Graph Machine Learning
Node level features
Node Centrality measures the node importance in a graph. Node degree is the quantity of direct neighbours it has. clustering coefficient measures how connected are the node neighbours. Graphlets degree Vectors count how many different graphlets are rooted at a given node.
Edge level features
- Shortest distance between two nodes
- Common neighbours of two nodes
- Katz index - Number of possible walks up to a certain length between two nodes
Graph level features
- Graphlet counts
- Kernel methods measure similarity between graphs through different “bag of nodes” methods (similar to bag of words)
Graph ML methods
Walk-based approaches
- Node2Vec simulates random walks between nodes of a graph, then processes these walks with skip-gram, to compute embeddings
- The drawback of Node2Vec is as the graph changes the embeddings should change.
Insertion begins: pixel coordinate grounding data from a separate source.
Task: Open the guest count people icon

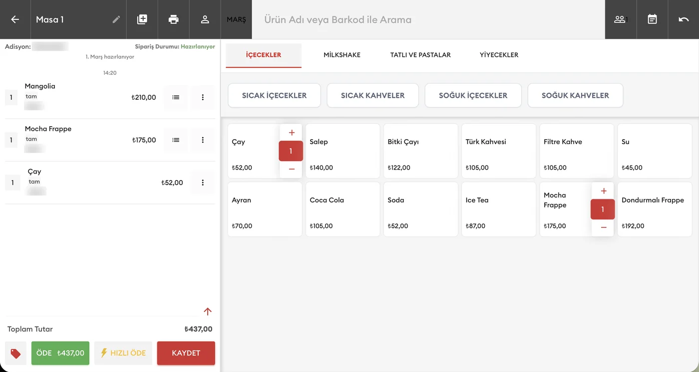Action: coord(620,19)
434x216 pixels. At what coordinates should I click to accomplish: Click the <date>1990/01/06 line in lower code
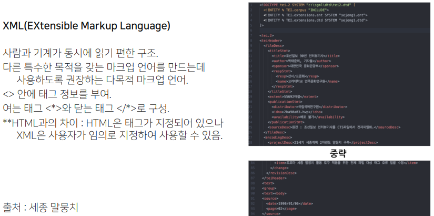(x=290, y=203)
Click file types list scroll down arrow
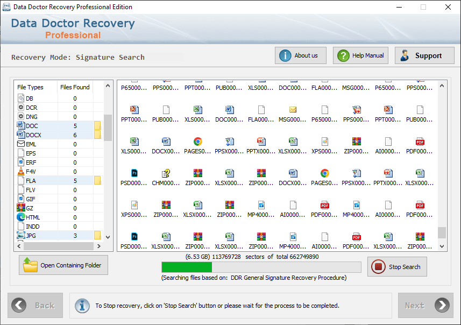461x325 pixels. click(x=108, y=237)
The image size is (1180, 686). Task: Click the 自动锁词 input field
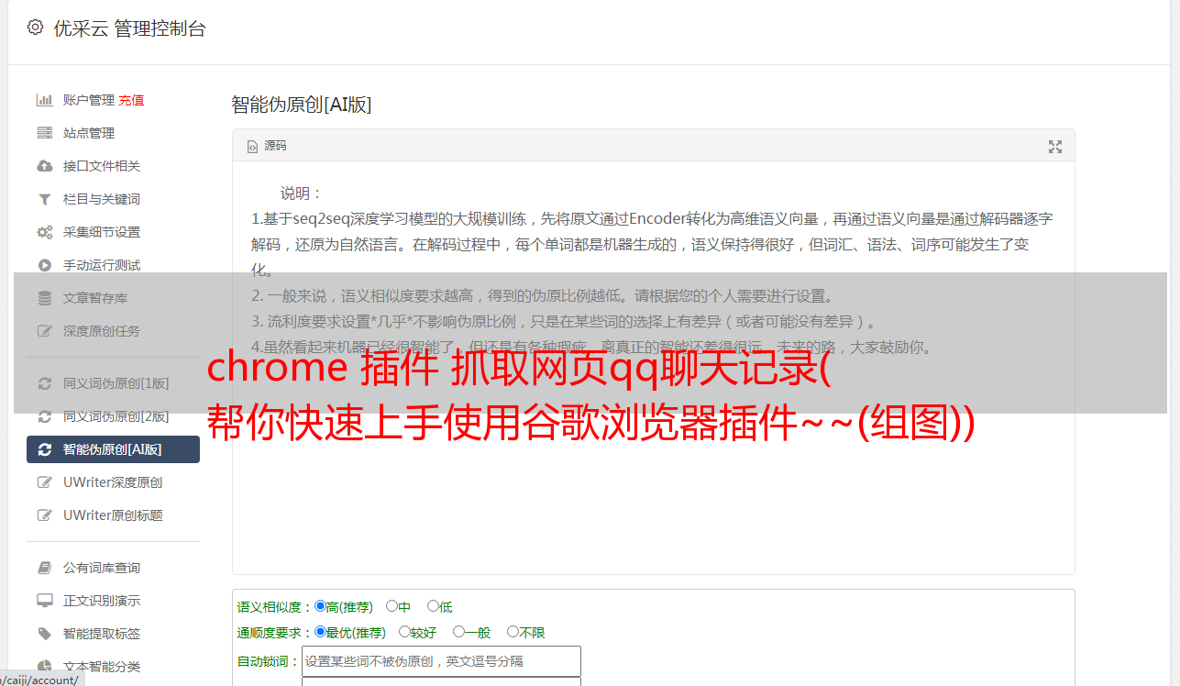click(441, 661)
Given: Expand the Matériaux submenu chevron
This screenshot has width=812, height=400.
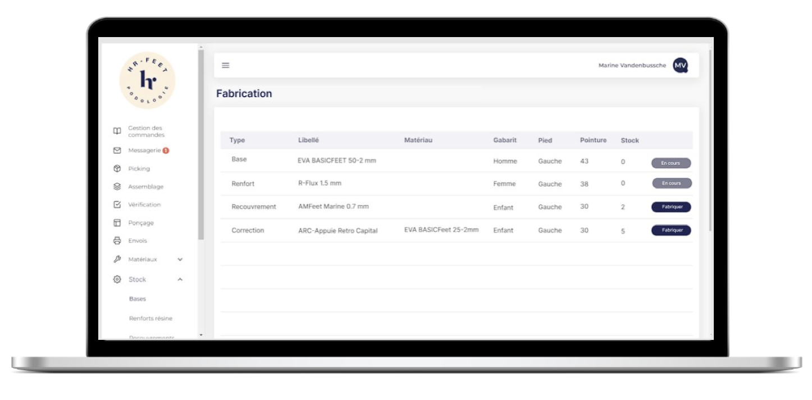Looking at the screenshot, I should pos(180,260).
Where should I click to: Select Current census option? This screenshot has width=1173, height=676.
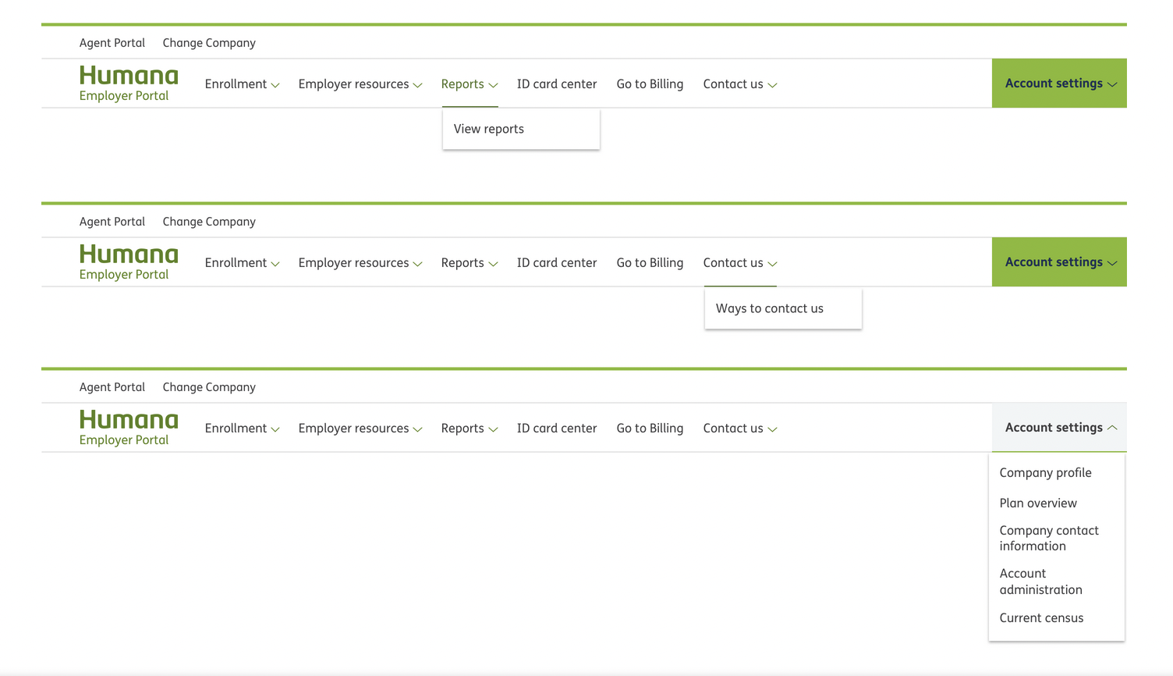coord(1041,618)
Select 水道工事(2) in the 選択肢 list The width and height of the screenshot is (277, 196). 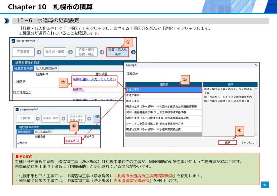[x=133, y=95]
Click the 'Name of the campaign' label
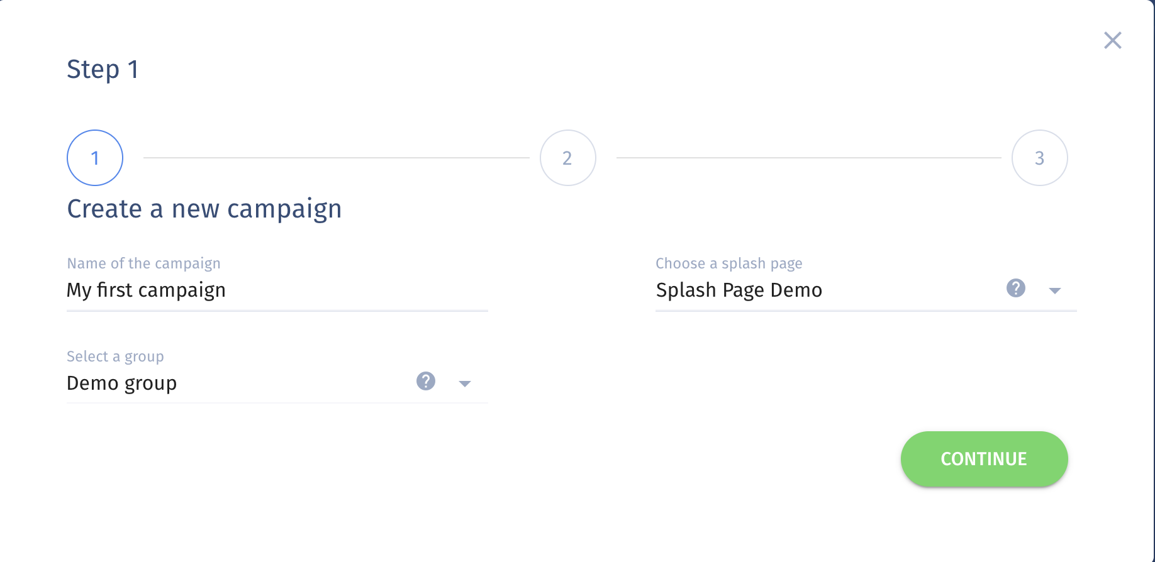The height and width of the screenshot is (562, 1155). 144,263
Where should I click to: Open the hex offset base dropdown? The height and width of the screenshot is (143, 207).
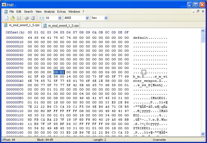[106, 18]
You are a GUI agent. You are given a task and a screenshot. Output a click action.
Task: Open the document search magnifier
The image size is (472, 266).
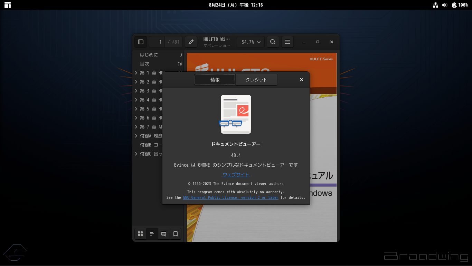[273, 42]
Suitable for a static graph
Graph Neural Networks
- Graph Convolutional Networks averages the normalised representation of the neighbours for a node (most GNNs are actually GCNs)
- Graph Attention Networks learn to weigh the different neighbours based on their importance (like transformers)
- GraphSAGE samples neighbours at different hops before aggregating their information in several steps with max pooling.
- Graph Isomorphism Networks aggregates representation by applying an MLP to the sum of the neighbours’ node representations.